A workshop on detecting, preventing, and addressing data contamination.
Background & Scope
Data contamination, where evaluation data is inadvertently included in pre-training corpora of large scale models, and language models (LMs) in particular, has become a concern in recent times (Sainz et al. 2023; Jacovi et al. 2023). The growing scale of both models and data, coupled with massive web crawling, has led to the inclusion of segments from evaluation benchmarks in the pre-training data of LMs (Dodge et al., 2021; OpenAI, 2023; Google, 2023; Elazar et al., 2023). The scale of internet data makes it difficult to prevent this contamination from happening, or even detect when it has happened (Bommasani et al., 2022; Mitchell et al., 2023). Crucially, when evaluation data becomes part of pre-training data, it introduces biases and can artificially inflate the performance of LMs on specific tasks or benchmarks (Magar and Schwartz, 2022). This poses a challenge for fair and unbiased evaluation of models, as their performance may not accurately reflect their generalization capabilities.
Although a growing number of papers and state-of-the-art models mention issues of data contamination (Brown et al., 2020; Wei et al., 2022; Chowdhery et al., 2022; OpenAI, 2023; Google, 2023; Touvron et al., 2023), there is no agreed upon definition or standard methodology to ensure that a model does not report results on contaminated benchmarks. Addressing data contamination is a shared responsibility among researchers, developers, and the broader community. By adopting best practices, increasing transparency, documenting vulnerabilities, and conducting thorough evaluations, we can work towards minimizing the impact of data contamination and ensuring fair and reliable evaluations.
Invited speakers
Anna Rogers
Associate Professor at IT University of Copenhagen
Abstract: TBA
Jesse Dodge
Research Scientist at Allen Institute for AI
Abstract: TBA
Dieuwke Hupkes
Research Scientist at Meta
Evaluation data contamination: how much is there, and how much does it actually matter?
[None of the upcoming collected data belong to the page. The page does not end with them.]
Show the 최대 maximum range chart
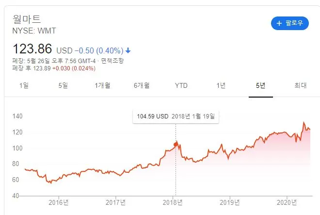The width and height of the screenshot is (320, 215). (x=301, y=85)

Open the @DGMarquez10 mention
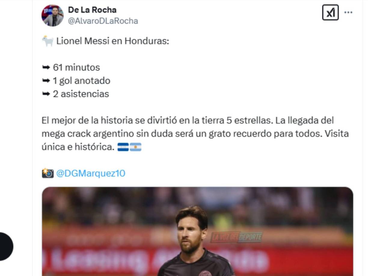pos(91,173)
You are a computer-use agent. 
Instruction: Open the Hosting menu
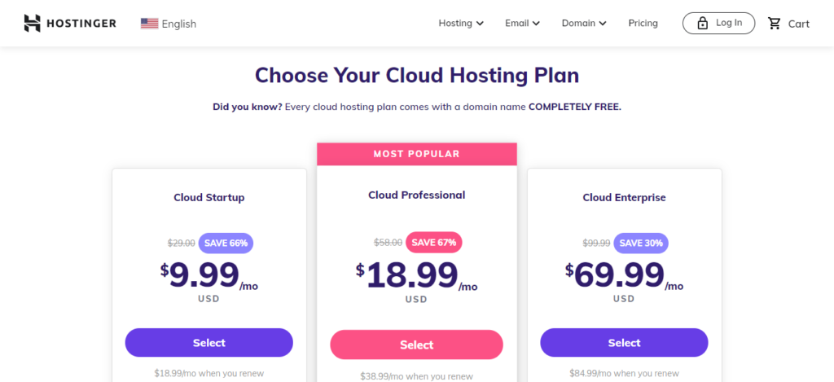click(x=461, y=24)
Abstract: With many of the current "SOTA" LLMs being closed sourced and their training data inaccessible, more and more questions arise that relate to potential contamination of the evaluation datasets used to claim their results. Various claims can be found online that range from suspicions of outright training on evaluation data to inflate results to suggestions that the definitions of contamination used may be inadequate and underestimate its impact. However, even with access to the training corpus, contamination and its impact is far from trivial to assess. In this talk, I discuss common ways of measuring contamination and provide empirical data into how much they impact results for a range of LLMs.
Margaret Mitchell
Researcher and Chief Ethics Scientist at HuggingFace
On the value of carefully measuring data.
Abstract: TBA
Important Dates
May 17, 2024 | Paper submission deadline |
---|---|
TBA | ARR pre-reviewed commitment deadline |
June 17, 2024 | Notification of acceptance |
July 1, 2024 | Camera ready deadline |
August 16, 2024 | Workshop day |
Call for papers
We welcome paper submissions on all topics related to data contamination, including but not limited to:
- Definitions, taxonomies and gradings of contamination
- Contamination detection (both manual and automatic)
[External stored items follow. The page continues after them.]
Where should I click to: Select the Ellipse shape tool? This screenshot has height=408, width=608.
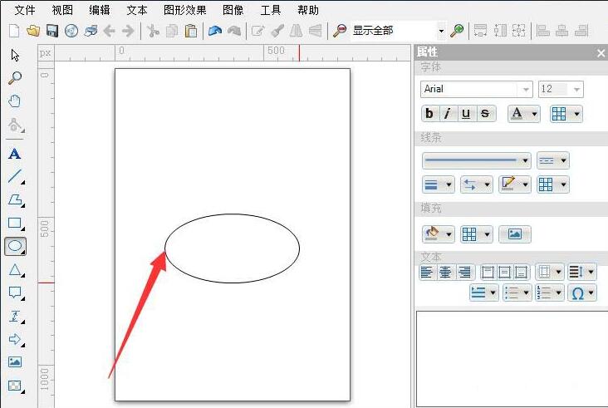point(14,246)
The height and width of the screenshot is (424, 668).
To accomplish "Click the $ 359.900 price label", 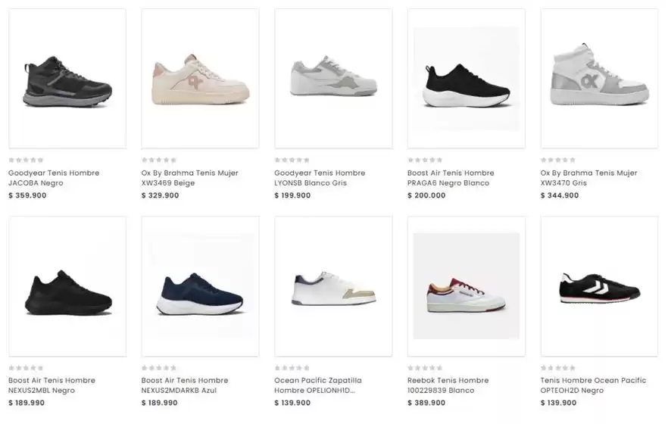I will tap(27, 195).
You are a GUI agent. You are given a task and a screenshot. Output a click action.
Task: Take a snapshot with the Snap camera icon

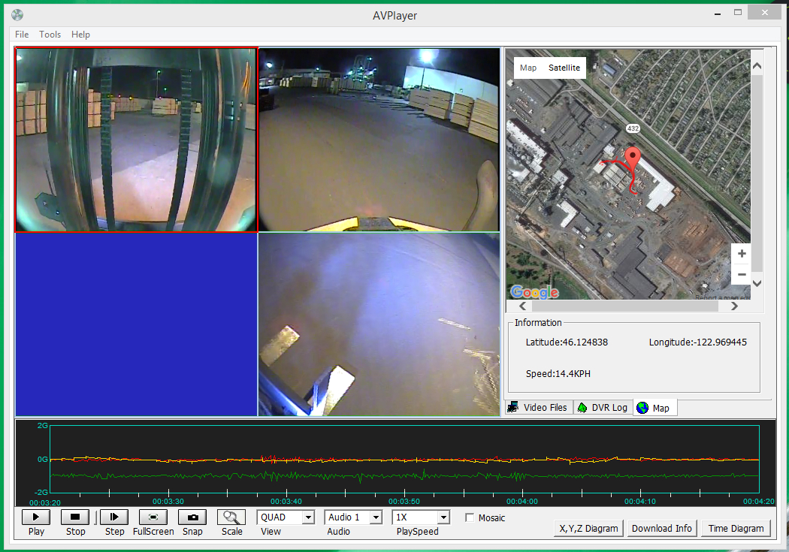coord(192,517)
- Community efforts to discover, report and organize contamination events
- Documentation frameworks for datasets or models
- Methods to avoid data contamination
- Methods to forget contaminated data
- Scaling laws and contamination
- Memorization and contamination
- Policies to avoid impact of contamination in publication venues and open source communities
- Reproducing and attributing results from previous work to data contamination
- Survey work on data contamination research
- Data contamination in other modalities
Paper Submission Information
We welcome two types of papers: regular workshop papers and non-archival submissions. Regular workshop papers will be included in the workshop proceedings. All submissions must be in PDF format and made through OpenReview.
- Regular workshop papers: Authors can submit papers up to 8 pages, with unlimited pages for references. Authors may submit up to 100 MB of supplementary materials separately and their code for reproducibility. All submissions undergo an double-blind single-track review. Best Paper Award(s) will be given based on nomination by the reviewers. Accepted papers will be presented as posters with the possibility of oral presentations.
- Non-archival submissions: Cross-submissions are welcome. Accepted papers will be presented at the workshop, but will not be included in the workshop proceedings. Papers must be in PDF format and will be reviewed in a double-blind fashion by workshop reviewers. We also welcome extended abstracts (up to 2 pages) of papers that are work in progress, under review or to be submitted to other venues. Papers in this category need to follow the ACL format.
In addition to papers submitted directly to the workshop, which will be reviewed by our Programme Committee. We also accept papers reviewed through ACL Rolling Review and committed to the workshop. Please, check the relevant dates for each type of submission.